For AArch64, I don't think that occurs any longer, i.e., a ldr is
always emitted as an ldr. However, it is used widely in the ARM code
(although not as much in arch/arm64) for loading compile time
constants and even symbol addresses into general purpose registers.

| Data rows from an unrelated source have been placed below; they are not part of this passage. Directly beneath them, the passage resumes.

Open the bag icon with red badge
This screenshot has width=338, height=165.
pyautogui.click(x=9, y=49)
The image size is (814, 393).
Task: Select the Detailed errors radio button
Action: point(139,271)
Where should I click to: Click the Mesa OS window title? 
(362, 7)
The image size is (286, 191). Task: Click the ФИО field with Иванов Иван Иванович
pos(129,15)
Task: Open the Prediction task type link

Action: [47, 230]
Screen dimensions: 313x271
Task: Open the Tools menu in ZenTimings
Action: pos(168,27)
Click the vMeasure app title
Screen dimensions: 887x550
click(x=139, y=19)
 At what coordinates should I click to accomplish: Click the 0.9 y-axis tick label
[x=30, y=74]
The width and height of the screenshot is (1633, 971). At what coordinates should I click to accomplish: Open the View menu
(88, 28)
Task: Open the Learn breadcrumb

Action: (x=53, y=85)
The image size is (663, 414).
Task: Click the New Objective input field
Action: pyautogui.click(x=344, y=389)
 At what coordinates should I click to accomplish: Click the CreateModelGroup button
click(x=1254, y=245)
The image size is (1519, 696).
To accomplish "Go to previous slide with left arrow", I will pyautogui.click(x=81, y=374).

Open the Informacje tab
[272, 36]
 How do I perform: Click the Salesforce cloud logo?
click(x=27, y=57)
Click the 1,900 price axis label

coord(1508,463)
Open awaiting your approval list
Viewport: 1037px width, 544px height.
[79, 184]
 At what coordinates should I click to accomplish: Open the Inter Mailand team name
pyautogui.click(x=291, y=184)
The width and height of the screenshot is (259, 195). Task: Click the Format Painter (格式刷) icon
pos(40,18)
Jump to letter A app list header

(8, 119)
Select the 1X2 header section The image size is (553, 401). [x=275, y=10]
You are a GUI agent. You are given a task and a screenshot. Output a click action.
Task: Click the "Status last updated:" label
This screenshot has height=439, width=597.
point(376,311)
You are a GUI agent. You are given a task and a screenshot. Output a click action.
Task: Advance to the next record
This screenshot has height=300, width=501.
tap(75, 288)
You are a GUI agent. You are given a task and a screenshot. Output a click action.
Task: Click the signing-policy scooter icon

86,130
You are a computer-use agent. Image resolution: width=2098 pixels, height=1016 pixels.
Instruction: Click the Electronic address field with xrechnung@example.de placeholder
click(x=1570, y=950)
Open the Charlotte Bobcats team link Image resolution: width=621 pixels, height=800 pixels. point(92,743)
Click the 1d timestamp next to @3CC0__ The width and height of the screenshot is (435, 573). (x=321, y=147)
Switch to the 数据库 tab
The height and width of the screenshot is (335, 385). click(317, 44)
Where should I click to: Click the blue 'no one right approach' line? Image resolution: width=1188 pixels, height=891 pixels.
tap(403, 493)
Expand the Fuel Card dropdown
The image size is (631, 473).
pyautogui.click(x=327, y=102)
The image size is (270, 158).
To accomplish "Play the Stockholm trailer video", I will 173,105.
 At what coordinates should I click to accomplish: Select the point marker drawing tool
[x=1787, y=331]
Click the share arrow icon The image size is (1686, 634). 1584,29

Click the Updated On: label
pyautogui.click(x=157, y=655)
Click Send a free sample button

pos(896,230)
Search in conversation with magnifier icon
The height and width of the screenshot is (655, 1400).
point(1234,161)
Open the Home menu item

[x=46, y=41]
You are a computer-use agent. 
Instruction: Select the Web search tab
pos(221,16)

The FP variant may actually be a GNU invention, but given that there
is no standard to begin with, playing the 'GNU is non-standard' card
again is just a bit annoying.
>>
>> This 'GCC/binutils is broken and we are reluctant to subvert Clang'
>> attitude is getting a bit old tbh. In the future, could you please
>> mention clang explicitly in the patch subject so it is obvious what
>> the purpose of the patch is? I think we should accommodate Clang in
>> Linux, but the attitude has got to go.
>
> 'Reluctant?' Please assume good faith; I filed the bug/noticed
> yesterday [1]. And I'm in favor of supporting the shorthand. That's
> not my argument at all; Strawman.
>
OK, fair enough. But note that Clang already supports the syntax for GPRs.
>>
>>
>> > before:
>> > 00000000000009d4 <neon_aes_ctr_encrypt>:
>> > ...
>> > a48: 9c000ac8 ldr q8, ba0 <neon_aes_ctr_encrypt+0x1cc>
>> > ...
>> > ba0: 00000001 .word 0x00000001
>> > ba4: 00000002 .word 0x00000002
>> > ba8: 00000003 .word 0x00000003
>> > bac: 00000000 .word 0x00000000
>> >
>> > after:
>> >
>> > 00000000000009d4 <neon_aes_ctr_encrypt>:
>> > ...
>> > a48: 9c000aa8 ldr q8, b9c <neon_aes_ctr_encrypt+0x1c8>
>> > ...
>> > b9c: 00000001 .word 0x00000001
>> > ba0: 00000002 .word 0x00000002
>> > ba4: 00000003 .word 0x00000003
>> > ba8: 00000000 .word 0x00000000
>> >
>> > [0] https://sourceware.org/git/gitweb.cgi?p=binutils-gdb.git;a=blob;f=gas/testsuite/gas/aarch64/programmer-friendly.s;h=6254c6476efdc848648b05068be0574e7addc85d;hb=HEAD#l11
>> > [1] https://bugs.llvm.org/show_bug.cgi?id=38642
>> >
>> > Signed-off-by: Nick Desaulniers <ndesaulniers@xxxxxxxxxx>
>> > ---
>> > arch/arm64/crypto/aes-modes.S | 8 +++++++-
>> > 1 file changed, 7 insertions(+), 1 deletion(-)
>> >
>> > diff --git a/arch/arm64/crypto/aes-modes.S b/arch/arm64/crypto/aes-modes.S
>> > index 483a7130cf0e..9288c5b0eca2 100644
>> > --- a/arch/arm64/crypto/aes-modes.S
>> > +++ b/arch/arm64/crypto/aes-modes.S
>> > @@ -232,7 +232,7 @@ AES_ENTRY(aes_ctr_encrypt)
>> > bmi .Lctr1x
>> > cmn w6, #4 /* 32 bit overflow? */
>> > bcs .Lctr1x
>> > - ldr q8, =0x30000000200000001 /* addends 1,2,3[,0] */
>> > + ldr q8, .Laddends /* addends 1,2,3[,0] */
>> > dup v7.4s, w6
>> > mov v0.16b, v4.16b
>> > add v7.4s, v7.4s, v8.4s
>> > @@ -295,6 +295,12 @@ AES_ENTRY(aes_ctr_encrypt)
>> > rev x7, x7
>> > ins v4.d[0], x7
>> > b .Lctrcarrydone
>> > +
>> > +.Laddends:
>> > + .word 0x00000001
>> > + .word 0x00000002
>> > + .word 0x00000003
>> > + .word 0x00000000
>>
>
>
>> As Will points out, this breaks BE builds.
>
> Looks like -EB and -EL are the flags for me to test with in GNU as
> (looks like a few different flags for this). Is there a target triple
> ABI for BE? I'll ask around here too, and post my findings.
>
>>
>> > AES_ENDPROC(aes_ctr_encrypt)
>> > .ltorg
>>
>> You can drop this .ltorg if you get rid of all =xxx instances.
>>
>> Actually, though, I would prefer it if we could use some clever short
>> sequence of movi+add instructions, and get rid of the literal
>> altogether. Or otherwise, please use something like
>>
>> ldr_l q8, .Laddends, <temp register>
>>
>> instead, and move the literal into the .rodata section (and use .octa
>> so you don't break BE)
>
> Ah, .octa, neat. Ok, I'll take a look for v2.
>
Please check my solution first. I just sent it out.